The state Department of Environmental Protection is proposing a $50 million bond to help wastewater treatment facilities buy the costly equipment needed to reduce the volume of sewage sludge headed to the state-owned landfill before it runs out of room by 2040.
The bond would provide grant funding to as many as five municipal wastewater facilities to install digesters and dryers that would turn the wet slurry into an easier-to-haul solid that doesn’t require the addition of out-of-state bulky waste to be stable enough to be landfilled.
“There are many wastewater districts in Maine exploring options to reduce the tonnage of sludge they send to landfill,” said DEP Commissioner Melanie Loyzim on Thursday. “But they have to make major capital investments that would significantly increase sewer rates for their customers.”
Initial estimates suggest a sludge dryer or digester can cost as much as $25 million, so the state bond money, if approved, would have to be coupled with a local match if DEP wants to help fund the five projects needed to provide affordable sludge services to the whole state, Loyzim said.
Loyzim talked about the bond initiative — LD 25 — at an Environmental & Energy Technology Council of Maine panel in Augusta. If endorsed by the Legislature’s finance committee, the bond would need two-thirds support in both the state House and Senate to be sent to voters in November.
The bond initiative could defray districts’ capital investments, keep sewer bills in check and slow the “unnecessary filling” of Maine landfill space with bulky materials, said Loyzim.
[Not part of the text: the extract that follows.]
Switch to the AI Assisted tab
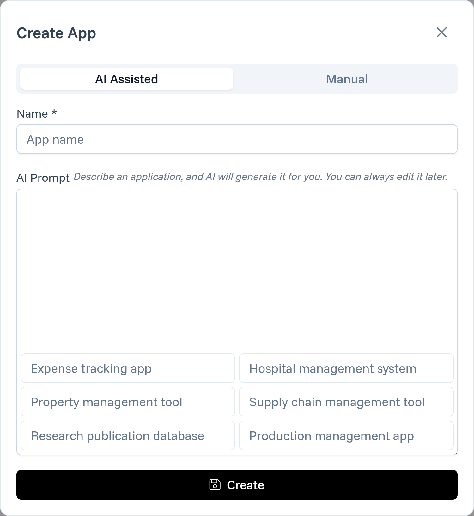This screenshot has height=516, width=474. (x=127, y=79)
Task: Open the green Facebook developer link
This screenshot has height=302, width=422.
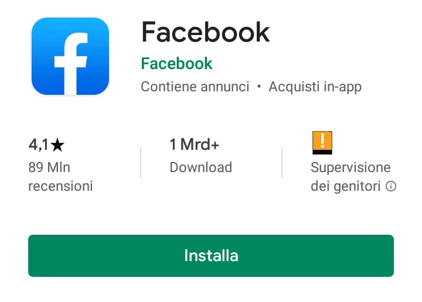Action: (x=176, y=64)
Even with planned expansions, high sludge volumes have put Maine landfills on track to hit capacity by 2040.
Once a common farm fertilizer, all Maine sewage sludge is now landfilled. In 2022, Maine became the first state to ban the land application of sludge because it contains harmful forever chemicals, or PFAS, that are known to pose a public health risk in even trace amounts.
In February 2023, the operator of the state-owned Juniper Ridge Landfill stopped accepting municipal sludge deposits, saying the walls were in danger of collapse because a new state ban on out-of-state trash had left it without enough bulky waste to make the slurry stable enough to landfill.
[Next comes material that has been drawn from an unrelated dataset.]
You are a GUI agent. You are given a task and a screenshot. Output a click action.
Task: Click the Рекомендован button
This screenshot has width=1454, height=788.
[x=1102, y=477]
Sewage sludge, the semi-solid byproduct of wastewater treatment plants. Joe Phelan/Kennebec Journal, file
The closure left sewer operators stuck with overflow tanks and tractor-trailers filled with excess sludge. The operator began hauling it to New Brunswick to be composted, albeit at a much higher cost to municipalities, until lawmakers voted to allow limited waste imports for sludge bulking purposes.
At the height of Maine’s sludge spreading days, back in 1997, Maine sent 48% of its 267,000 tons of sludge to farmers to be applied to fields, turned 38% of it into compost, and buried the final 1% in a landfill, according to state Department of Environmental Protection records.
The $50 million bond is DEP’s biggest ask this legislative session, but not its only one. It is also seeking funding for eight new positions, including two new environmental specialist positions to help applicants navigate and stay informed during the environmental permitting process, Loyzim said.
DEP will unveil an online licensing system in March that will help streamline the process, she said.
“DEP’s priority for this session is simple: We want to focus on implementing the laws that are already in place,” Loyzim told the appreciative crowd. “There are lots of ways that legislation can improve on existing environmental laws, but it doesn’t help to continuously cook up new ones.”
DEP plans to clarify existing regulations this session to help applicants understand exactly what the law allows them to do rather than pursue new regulations or expand the agency’s scope, Lozyim said. Flexibility is important, but too much can lead to confusion, costly delays and frustration.
Lozyim detailed how these new positions would help simply and speed up the permitting process when she presented her departmental budget to the Legislature’s appropriations committee.